診察室のドクターの真うしろにある診察用ベッドに、あたしはぐったりと腰を下ろした。
ナースA、ナースBがそれに続く。
あたし 「はぁ~、ごほんごほん、ずるずる、こんこんこん、はぁ~、咳が止まらん」
ナースA 「ちゃんとご飯食べないからだよ! みんなが風邪ひいたらあんたのせいだからね!」
ナースB 「お肉食べないからだよ! カツとかさ」
ナースA 「栄養つけないからだよ! あ~肉食べたい、でも天ぷらも好き」
ナースB 「あ、今日天ぷら買って帰ろうかな」
あたし 「いいね、あたしも天ぷら好き。でもあんまり買わないなあ」
ナースA 「じゃ、自分で揚げるの?」
ナースB・あたし 「ひとり分じゃ揚げないよ」
ナースB 「めんどくさいからやったことない」
あたし 「挑戦したけど下手くそなの。揚げてるうちにズルッと衣がズル剥けちゃうの」
その瞬間、ナースBの肘が思い切りあたしの脇腹に食い込んだ。
「何? ゴホゴホゴホッ」咳き込む。
驚いてナースBの方を見ると、白目が大きくなったまん丸の目で、何かをあたしに訴え、さらに口パクで激しいジェスチャーを繰り返す。

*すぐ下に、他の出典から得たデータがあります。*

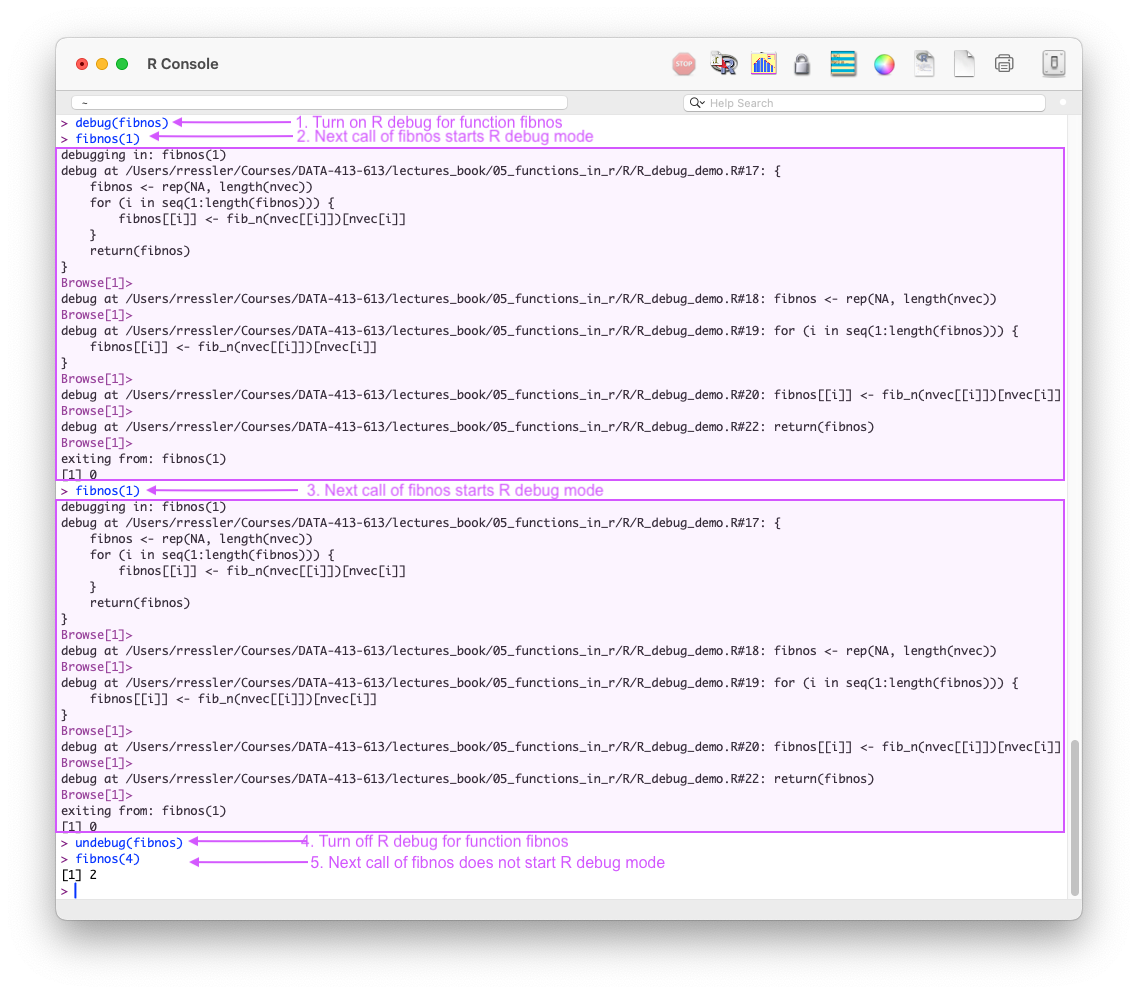Click the lock authorization toolbar icon
Screen dimensions: 1138x994
[801, 63]
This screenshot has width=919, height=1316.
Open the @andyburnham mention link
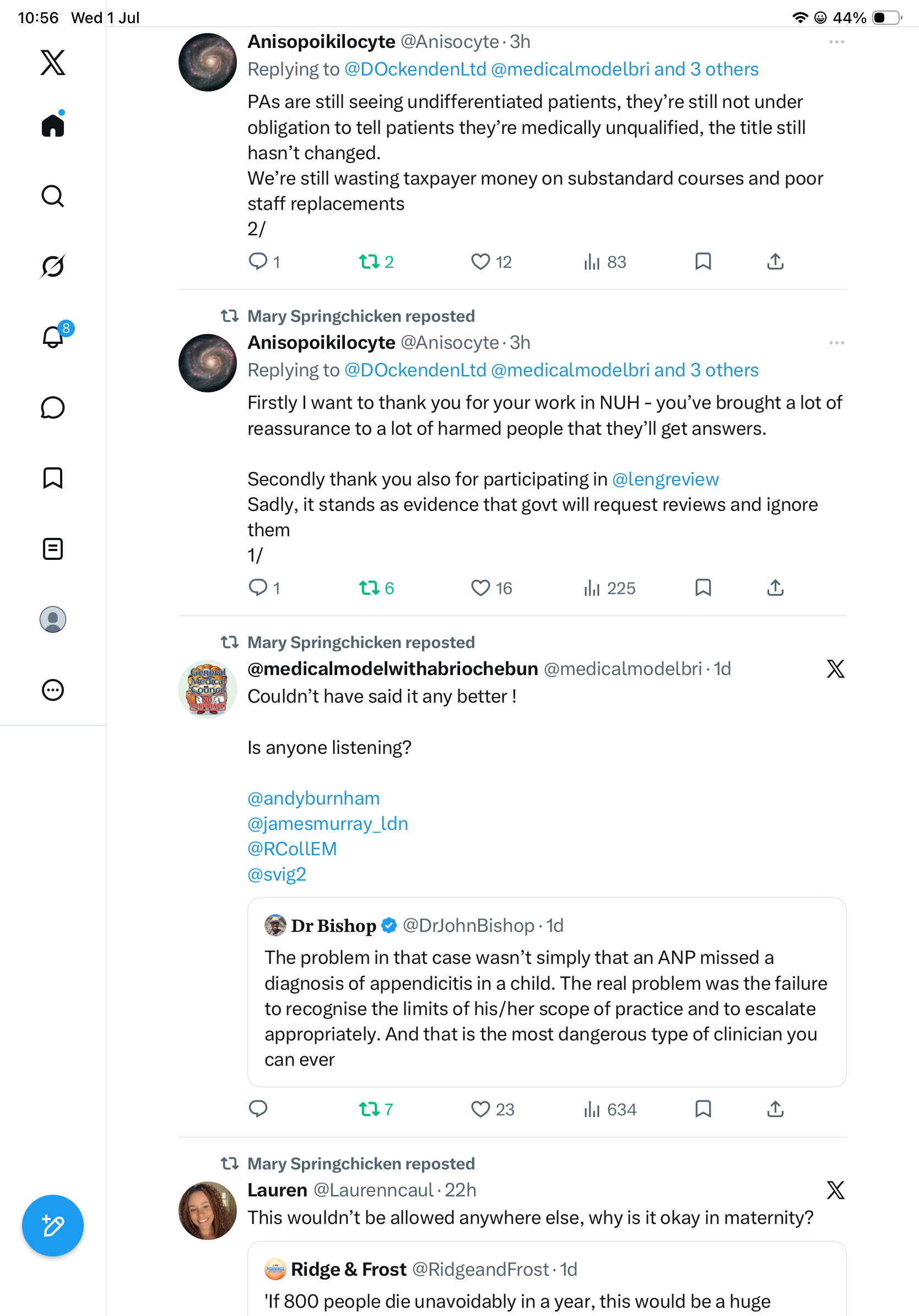pyautogui.click(x=313, y=799)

あたしがハッと気づいたあと、ふたりして目の前のドクターのうしろ姿にゆっくりと焦点を合わせる。
ドクターは、ノートパソコンの暗くなったモニターに映った自分の頭を両手で直していた。
ナースAはすでにカーテンの向こうに逃げていた。
⚪︎
今日から夏休み、わーいわーい
思えば八月の到来とともに夏風邪魔王を召喚してしまい、十日余りを咳三昧で過ごし、ほぼ何も手につかなかったし、これといった日々の記憶は映画を観たことくらいだろうか。
なんて考えていたら、数日前の気まずかったお話を思い出した。
あたしはね、全く意識してなかったんだよ。
ドクターだって、おそらく気がつかなかったと思う。
なのにあんな至近距離で口パクジェスチャーとかするから……気まずくなったんだぞ。
知らん。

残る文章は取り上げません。